Malik menunjuk lukisan itu, wajahnya tampak terkejut. "Kamu memajang itu?" tanyanya, matanya tidak bisa melepaskan pandangan dari lukisan itu.

Kanaya mengangguk, membenarkan pertanyaan Malik.

"Itu lukisan maestro, aku harus pasang." Kanaya, mengedipkan mata ke arah Malik. Dia tahu bahwa lukisan itu adalah hasil karya Malik, dan dia merasa bangga bisa memajangnya di rumah.

Malik menggaruk kepala, tampak tersipu. "Ah, itu kan hanya lukisan biasa," katanya, mencoba untuk merendahkan nilai lukisannya. Namun, dia tidak bisa menutupi senyum bangganya.

Tiba-tiba, Ismi muncul di ruang tamu, menanyakan minuman apa yang harus dia buat untuk tamu Kanaya.

"Nggak usah repot-repot," kata Malik, tampak sungkan.

Kanaya mencebik, merasa kesal. Kenapa Malik masih berpikir kalau ini bukan rumahnya? Bukankah dia sudah menjadi bagian dari keluarga ini?

"Buatkan teh dengan madu," perintah Kanaya kepada Ismi.

"Baik, Nya," jawab Ismi, lalu pergi ke dapur untuk membuat teh. Kanaya dan Malik ditinggalkan di ruang tamu, duduk dalam hening sambil menatap lukisan yang dipajang di dinding.

"Dia bisa bahasa isyarat?" Malik penasaran.

"Iya, dia bisa." Senyum Kanaya mengembang.

Di dapur, Ismi sibuk membuat teh. Dia memilih teh yang berkualitas baik, lalu mencampurnya dengan madu murni. Sesuai dengan keinginan Kanaya.

Lima menit kemudian, Ismi kembali ke ruang tamu dengan dua cangkir teh.

"Ini tehnya, Tuan," kata Ismi, memberikan teh kepada Malik.

"Makasih," kata Malik, menerima cangkir teh dengan senyum yang hangat.

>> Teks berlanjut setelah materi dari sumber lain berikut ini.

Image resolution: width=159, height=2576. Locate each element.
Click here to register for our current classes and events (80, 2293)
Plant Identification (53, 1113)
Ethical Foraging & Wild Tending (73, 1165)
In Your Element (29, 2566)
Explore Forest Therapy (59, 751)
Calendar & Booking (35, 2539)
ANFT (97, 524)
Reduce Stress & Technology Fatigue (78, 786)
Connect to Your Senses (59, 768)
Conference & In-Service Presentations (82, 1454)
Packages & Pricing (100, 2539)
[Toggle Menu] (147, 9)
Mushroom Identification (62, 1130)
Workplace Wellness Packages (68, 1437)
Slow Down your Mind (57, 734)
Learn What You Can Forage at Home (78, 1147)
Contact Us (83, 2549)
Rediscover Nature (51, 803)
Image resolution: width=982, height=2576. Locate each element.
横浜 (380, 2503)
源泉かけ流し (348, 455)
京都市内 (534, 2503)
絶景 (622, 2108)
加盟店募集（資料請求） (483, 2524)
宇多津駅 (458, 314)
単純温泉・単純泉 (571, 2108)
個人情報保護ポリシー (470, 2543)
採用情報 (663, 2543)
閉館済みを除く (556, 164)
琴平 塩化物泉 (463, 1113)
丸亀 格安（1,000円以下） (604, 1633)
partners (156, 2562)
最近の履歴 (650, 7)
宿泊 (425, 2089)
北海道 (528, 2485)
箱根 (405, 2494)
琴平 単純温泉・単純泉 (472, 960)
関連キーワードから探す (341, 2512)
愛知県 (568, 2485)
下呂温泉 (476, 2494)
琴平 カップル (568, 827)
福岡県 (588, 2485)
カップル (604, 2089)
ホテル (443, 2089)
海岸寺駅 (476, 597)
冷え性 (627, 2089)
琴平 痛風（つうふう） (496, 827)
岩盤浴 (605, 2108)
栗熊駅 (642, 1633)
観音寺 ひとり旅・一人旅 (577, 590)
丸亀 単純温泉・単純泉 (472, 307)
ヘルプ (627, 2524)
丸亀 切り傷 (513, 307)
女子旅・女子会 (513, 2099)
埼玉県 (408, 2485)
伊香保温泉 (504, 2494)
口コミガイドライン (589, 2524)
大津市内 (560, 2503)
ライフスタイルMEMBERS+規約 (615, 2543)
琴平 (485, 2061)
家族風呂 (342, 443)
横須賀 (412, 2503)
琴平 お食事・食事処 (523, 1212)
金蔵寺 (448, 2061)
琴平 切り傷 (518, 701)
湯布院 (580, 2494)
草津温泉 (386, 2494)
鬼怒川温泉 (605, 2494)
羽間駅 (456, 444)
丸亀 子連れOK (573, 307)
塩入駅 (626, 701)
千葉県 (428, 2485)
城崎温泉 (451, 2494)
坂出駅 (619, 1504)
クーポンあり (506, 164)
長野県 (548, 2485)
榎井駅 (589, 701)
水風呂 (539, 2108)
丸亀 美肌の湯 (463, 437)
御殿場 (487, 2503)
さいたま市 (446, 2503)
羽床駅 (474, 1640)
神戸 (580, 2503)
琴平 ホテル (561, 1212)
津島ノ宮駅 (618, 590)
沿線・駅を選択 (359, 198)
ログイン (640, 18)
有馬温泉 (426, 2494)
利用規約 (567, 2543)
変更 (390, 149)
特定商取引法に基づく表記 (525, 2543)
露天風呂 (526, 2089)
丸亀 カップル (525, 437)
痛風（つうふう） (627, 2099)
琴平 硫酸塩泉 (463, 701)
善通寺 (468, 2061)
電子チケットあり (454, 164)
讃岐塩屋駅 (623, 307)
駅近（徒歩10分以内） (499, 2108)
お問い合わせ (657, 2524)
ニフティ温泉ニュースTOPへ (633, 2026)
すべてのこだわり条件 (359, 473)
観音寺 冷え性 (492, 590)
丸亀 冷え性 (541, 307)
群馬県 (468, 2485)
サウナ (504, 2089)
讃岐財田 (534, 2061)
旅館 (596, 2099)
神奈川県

"Sama-sama, Tuan," balas Ismi, lalu dia pergi meninggalkan mereka berdua.

Setelah Ismi pergi, Kanaya melanjutkan percakapan mereka. "Kamu ada apa ke sini?" tanya Kanaya, penasaran ingin tahu alasan kedatangan Malik.

"Aku cuma mau menengok kamu, sekalian bawa bakso ikan buatan ibuku," jawab Malik, tersenyum.

Mendengar kata 'bakso ikan', wajah Kanaya langsung semringah.

"Bakso ikan Tante Nadia itu yang paling enak!" seru Kanaya, tampak sangat antusias. Dia selalu suka bakso ikan buatan ibumya Malik, dan dia merasa sangat senang bisa makan bakso itu lagi.

Mendengar reaksi Kanaya, Malik tertawa renyah. "Aku tahu kamu pasti akan suka," kata Malik. "Coba ibuku buka bisnis, sudah pasti dia akan jadi penjual nomor satu."

Kanaya mengacungkan jempol, mengungkapkan kegembiraannya mendengar tentang bakso ikan. Selanjutnya, mereka terlibat dalam percakapan basa-basi, berbicara tentang hal-hal kecil dan sehari-hari. Mereka tertawa dan berbagi cerita, menikmati kebersamaan mereka.

Namun, suasana berubah ketika Malik bertanya tentang sesuatu yang membuat Kanaya terkejut.

"Suamimu sakit?"

"Sakit?" Kanaya bingung. Dia melihat hari ini suaminya sehat. Apa maksud Malik?